• _Selected passage_
== Segment start ==
Optimized memory functions?

01000101 · **Posted:** Sat Oct 04, 2008 8:17 pm

Hey,
I've been brainstorming up some ways to optimize core memory functions such as 'memset' and 'memcpy'.
I wanted to make it so that when I do something like 'memset(&cArray, 0x00, 128);', that there wouldn't have to be a loop of 128 char copy commands. Most memset functions I have seen make it so that it loops while the 'count' variable decrements and just does a char copy over and over. I figured that, since I'm programming a 64-bit OS, that I might as well take advantage of it, same goes for 32 bit OSs as well.

here's a rough prototype that I'm testing right now, I wanted to know of any feedback regarding these memset and memcpy functions.

Code:

void memcpy(void *dest, void *src, uint64 count)
{
  if(!count){return;} // nothing to copy?
  while(count >= 8){ *(uint64*)dest = *(uint64*)src; memcpy_transfers_64++; dest += 8; src += 8; count -= 8; }
  while(count >= 4){ *(uint32*)dest = *(uint32*)src; memcpy_transfers_32++; dest += 4; src += 4; count -= 4; }
  while(count >= 2){ *(uint16*)dest = *(uint16*)src; memcpy_transfers_16++; dest += 2; src += 2; count -= 2; }
  while(count >= 1){ *(uint8*)dest = *(uint8*)src; memcpy_transfers_8++; dest += 1; src += 1; count -= 1; }
  return;
}

void memset(void *dest, uint8 sval, uint64 count)
{
  uint64 val = (sval & 0xFF); // create a 64-bit version of 'sval'
  val |= ((val << 8) & 0xFF00);
  val |= ((val << 16) & 0xFFFF0000);
  val |= ((val << 32) & 0xFFFFFFFF00000000);
    
  if(!count){return;} // nothing to copy?
  while(count >= 8){ *(uint64*)dest = (uint64)val; memset_transfers_64++; dest += 8; count -= 8; }
  while(count >= 4){ *(uint32*)dest = (uint32)val; memset_transfers_32++; dest += 4; count -= 4; }
  while(count >= 2){ *(uint16*)dest = (uint16)val; memset_transfers_16++; dest += 2; count -= 2; }
  while(count >= 1){ *(uint8*)dest = (uint8)val; memset_transfers_8++; dest += 1; count -= 1; }
  return; 
}

say you want to do a memset of 128 bytes, this would perform 16 64-bit transfers instead of 128 8-bit transfers. Also, say if you wanted to memset 18 bytes, it would perform 2 64-bit and 1 16-bit operations, instead of 18 operations.

What do you think of this type of optimization? What would be the pitfalls?

[edit]btw, the memxxx_transfers_xx variable is just a log variable, and if I wasn't as lazy, would have taken out.[/edit]

Colonel Kernel · **Posted:** Sat Oct 04, 2008 11:21 pm

You need to handle the case where the starting address is not aligned properly.
== Segment end ==
• _Data listing_
== Segment start ==
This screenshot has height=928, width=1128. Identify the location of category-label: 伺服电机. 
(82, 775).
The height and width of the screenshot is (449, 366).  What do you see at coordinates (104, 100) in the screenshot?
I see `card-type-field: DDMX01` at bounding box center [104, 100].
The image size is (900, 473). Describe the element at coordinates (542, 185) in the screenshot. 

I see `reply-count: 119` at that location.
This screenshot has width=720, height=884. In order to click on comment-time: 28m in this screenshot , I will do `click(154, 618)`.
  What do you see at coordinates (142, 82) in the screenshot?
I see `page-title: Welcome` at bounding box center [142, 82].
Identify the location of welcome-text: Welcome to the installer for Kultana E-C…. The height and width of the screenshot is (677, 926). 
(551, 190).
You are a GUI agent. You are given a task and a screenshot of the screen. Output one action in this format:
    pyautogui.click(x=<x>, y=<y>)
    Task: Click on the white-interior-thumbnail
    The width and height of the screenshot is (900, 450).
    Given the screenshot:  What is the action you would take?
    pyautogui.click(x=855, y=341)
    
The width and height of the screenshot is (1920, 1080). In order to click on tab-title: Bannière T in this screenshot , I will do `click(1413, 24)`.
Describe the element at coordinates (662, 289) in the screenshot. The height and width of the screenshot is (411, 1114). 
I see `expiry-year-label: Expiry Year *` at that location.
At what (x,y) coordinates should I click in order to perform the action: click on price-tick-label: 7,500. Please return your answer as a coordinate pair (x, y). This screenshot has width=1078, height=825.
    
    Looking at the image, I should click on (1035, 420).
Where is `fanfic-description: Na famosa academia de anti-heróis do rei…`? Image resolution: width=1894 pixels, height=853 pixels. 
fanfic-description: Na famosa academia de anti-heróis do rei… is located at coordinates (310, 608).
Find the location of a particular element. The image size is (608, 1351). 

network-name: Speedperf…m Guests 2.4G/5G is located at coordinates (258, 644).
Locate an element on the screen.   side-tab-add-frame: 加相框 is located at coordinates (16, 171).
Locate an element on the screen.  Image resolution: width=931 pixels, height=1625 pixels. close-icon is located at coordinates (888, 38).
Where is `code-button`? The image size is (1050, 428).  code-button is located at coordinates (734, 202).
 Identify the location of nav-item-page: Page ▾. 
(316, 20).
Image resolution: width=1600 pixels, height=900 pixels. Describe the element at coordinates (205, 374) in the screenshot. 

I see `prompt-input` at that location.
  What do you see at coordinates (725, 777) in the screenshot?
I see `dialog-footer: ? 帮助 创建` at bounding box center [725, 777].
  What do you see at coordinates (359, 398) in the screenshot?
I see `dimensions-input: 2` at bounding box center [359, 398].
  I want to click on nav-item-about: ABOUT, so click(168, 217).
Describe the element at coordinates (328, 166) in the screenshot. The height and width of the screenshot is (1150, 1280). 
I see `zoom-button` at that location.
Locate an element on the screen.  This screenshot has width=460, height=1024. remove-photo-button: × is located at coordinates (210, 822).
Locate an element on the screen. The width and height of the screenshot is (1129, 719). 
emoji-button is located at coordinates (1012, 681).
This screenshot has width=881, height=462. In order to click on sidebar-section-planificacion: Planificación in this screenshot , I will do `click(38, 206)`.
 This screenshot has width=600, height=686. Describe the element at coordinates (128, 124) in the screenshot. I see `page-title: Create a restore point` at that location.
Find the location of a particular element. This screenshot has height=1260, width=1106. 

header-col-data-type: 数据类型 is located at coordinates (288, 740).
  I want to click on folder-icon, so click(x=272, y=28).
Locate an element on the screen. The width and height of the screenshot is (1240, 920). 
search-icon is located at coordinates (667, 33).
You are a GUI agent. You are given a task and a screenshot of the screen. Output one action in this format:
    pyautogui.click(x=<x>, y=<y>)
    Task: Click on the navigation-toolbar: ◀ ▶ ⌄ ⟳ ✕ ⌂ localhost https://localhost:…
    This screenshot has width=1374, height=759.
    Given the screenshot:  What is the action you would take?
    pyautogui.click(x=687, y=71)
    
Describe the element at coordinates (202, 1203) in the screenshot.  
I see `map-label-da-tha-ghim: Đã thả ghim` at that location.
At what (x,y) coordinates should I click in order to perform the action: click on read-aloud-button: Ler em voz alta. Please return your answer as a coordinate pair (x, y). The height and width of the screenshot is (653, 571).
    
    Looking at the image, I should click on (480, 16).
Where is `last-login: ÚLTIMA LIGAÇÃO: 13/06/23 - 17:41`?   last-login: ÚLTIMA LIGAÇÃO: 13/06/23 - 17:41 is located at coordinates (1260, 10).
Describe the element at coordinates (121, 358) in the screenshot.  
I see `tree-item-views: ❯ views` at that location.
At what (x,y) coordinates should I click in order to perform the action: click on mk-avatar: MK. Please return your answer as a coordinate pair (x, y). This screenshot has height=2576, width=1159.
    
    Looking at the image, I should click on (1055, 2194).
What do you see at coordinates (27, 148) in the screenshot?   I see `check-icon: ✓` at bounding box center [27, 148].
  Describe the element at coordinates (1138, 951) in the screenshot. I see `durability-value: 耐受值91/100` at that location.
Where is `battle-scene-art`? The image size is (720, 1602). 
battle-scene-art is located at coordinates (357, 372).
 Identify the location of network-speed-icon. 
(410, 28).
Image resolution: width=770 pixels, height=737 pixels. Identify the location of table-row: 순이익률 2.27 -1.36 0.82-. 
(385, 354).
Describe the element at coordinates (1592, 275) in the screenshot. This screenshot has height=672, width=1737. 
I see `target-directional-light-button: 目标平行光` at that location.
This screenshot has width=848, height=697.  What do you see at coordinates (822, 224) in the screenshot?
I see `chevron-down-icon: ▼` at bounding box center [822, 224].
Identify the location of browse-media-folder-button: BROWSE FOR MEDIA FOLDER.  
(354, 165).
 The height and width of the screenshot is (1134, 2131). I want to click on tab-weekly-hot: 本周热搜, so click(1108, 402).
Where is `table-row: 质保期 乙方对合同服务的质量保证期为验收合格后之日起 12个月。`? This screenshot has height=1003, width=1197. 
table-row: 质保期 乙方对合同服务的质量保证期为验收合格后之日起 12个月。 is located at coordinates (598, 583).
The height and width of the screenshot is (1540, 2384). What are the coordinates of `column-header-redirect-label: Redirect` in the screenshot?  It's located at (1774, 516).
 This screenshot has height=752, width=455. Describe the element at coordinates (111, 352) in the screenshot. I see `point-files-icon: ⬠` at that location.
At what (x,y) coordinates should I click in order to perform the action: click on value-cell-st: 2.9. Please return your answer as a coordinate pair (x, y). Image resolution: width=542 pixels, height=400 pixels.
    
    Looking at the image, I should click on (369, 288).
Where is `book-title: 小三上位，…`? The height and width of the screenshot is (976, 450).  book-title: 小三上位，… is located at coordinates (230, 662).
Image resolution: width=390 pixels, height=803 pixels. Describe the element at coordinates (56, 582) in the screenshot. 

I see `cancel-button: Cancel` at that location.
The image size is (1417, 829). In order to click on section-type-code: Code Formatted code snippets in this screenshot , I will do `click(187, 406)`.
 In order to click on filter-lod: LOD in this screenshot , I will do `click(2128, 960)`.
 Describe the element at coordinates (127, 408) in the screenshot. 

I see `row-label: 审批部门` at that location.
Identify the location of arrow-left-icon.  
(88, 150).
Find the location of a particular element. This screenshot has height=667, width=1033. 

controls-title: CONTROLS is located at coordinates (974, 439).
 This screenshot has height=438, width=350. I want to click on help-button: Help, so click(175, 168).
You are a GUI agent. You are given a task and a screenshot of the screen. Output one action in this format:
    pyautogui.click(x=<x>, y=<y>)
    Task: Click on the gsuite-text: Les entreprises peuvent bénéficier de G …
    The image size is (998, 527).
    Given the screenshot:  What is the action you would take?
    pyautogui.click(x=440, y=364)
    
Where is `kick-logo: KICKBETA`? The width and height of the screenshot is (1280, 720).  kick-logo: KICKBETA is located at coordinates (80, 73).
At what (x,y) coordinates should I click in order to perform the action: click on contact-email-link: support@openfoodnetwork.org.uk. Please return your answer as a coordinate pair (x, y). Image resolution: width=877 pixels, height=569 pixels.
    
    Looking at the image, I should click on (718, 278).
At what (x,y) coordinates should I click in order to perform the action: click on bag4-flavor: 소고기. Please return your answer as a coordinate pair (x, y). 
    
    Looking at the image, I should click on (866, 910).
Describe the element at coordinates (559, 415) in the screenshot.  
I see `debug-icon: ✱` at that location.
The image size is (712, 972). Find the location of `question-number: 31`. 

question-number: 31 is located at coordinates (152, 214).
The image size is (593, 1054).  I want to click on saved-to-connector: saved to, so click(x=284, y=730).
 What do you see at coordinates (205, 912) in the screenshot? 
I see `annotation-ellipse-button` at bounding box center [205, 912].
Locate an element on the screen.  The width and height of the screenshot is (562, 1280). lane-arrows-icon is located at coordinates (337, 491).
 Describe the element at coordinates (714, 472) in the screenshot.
== Segment end ==
• _Work task_
Summarize the forum thread on optimized memory functions in two sentences.

• _Result of this task_
A poster programming a 64-bit OS shares prototype memset and memcpy functions that move data in 64-, 32-, 16- and 8-bit chunks instead of looping over single char copies, so a 128-byte memset takes 16 64-bit transfers rather than 128 8-bit ones. The poster asks for feedback and possible pitfalls, and a reply says the functions need to handle a starting address that is not properly aligned.